Research utilizing mice and Wistar rats conducted on swarna bhasma showed the use of the substance in dose of 12.5 to 50 mg/kg body on mice weight had a stimulatory effect on peritoneal macrophages that may be helpful against infectious agents. It was believed that macrophages were stimulation due to presentation of the metal to cells in fine emulsified forms (nanoparticles). It has been established that Swarna Bhasma exerts a hepatorestorative effect and had no measurable toxic effect on the liver or the kidney when used in therapeutic dose.

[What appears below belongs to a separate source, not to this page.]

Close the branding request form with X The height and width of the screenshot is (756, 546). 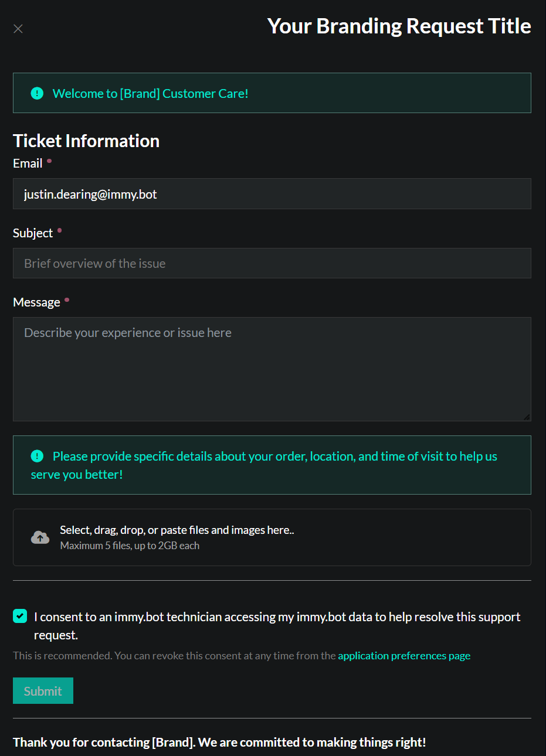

The main rationale for including madhu (honey) in Swarna Prashan is that it is believed when madhu is administered in low doses in early childhood the child gradually develops resistance to the allergens, microorganisms and xenobiotics present in the honey, gradually developing physiological resiliency. Ayurveda teaches that madhu has some of properties of the flowers from whence it was gathered and processed, thus nourishing the mind, nervous system, sensory acuity, and the immune response as well as promoting the elaboration of ojas. It promotes healing generally, and is used externally for the treatment of burns, wounds, ulcerations and infections. It also - importantly - acts as a medium for the enhanced absorption of drugs and has been used extensively as an anupana.
Siddha Ghrita (Ghee)
Ghee has the unique property of acquiring the gunas of dravyas which are added to it. In the case of Swarna Prashana, Medhyaushadhis like mandukaparni, brahmi, guducchi, yashtimadhu, and vacha (inter alia) are added to ghee. This siddha ghrta (medicated ghee) is useful in that it potentiates the action of the drug with which it is admixed, and as an Anupana, Ghee has a strong trophism for majja dhatu (the nervous system).
Swarna Prashana is traditionally administered from birth until the age of 16 years, on an empty stomach (feeding should be delayed for at least 30 minutes after administration) preferably in the early morning, before sunrise. It is said to be most effective when administered on the day of Pushya nakshatra.
It is usually administered daily for one month (extensible to 6 months) or alternately once monthly on Pushya nakshatra until age 16. Tradition holds that the parents should face north with their child facing east being given the medicine.
The exact dosage is not described in the Kashyapa Samhita. Hence, the dosage of Swarna Bhasma to be administered (either separately or as a constituent of Swarna Prashana) is often calculated for infants and children on the basis of its adult dosage. Different classical texts suggest different dosages of Swarna Bhasma, which vary from 15 mg to 125 mg, but currently the most accepted dosage of Swarna Bhasma in Ayurvedic practice is 15 to 30 mg twice daily. Therefore, the amount of Swarna Bhasma in Swarna Prashana can be calculated on this dosage. According to some authorities, the Swarna Bhasma dosage for infants and children should comprise 1 to 15 mg of Swarna Bhasma in a single dosage of Swarna Prashana.
Children suffering from fever, diarrhea, dysentery or digestive disorders should not be administered Swarna Prashana.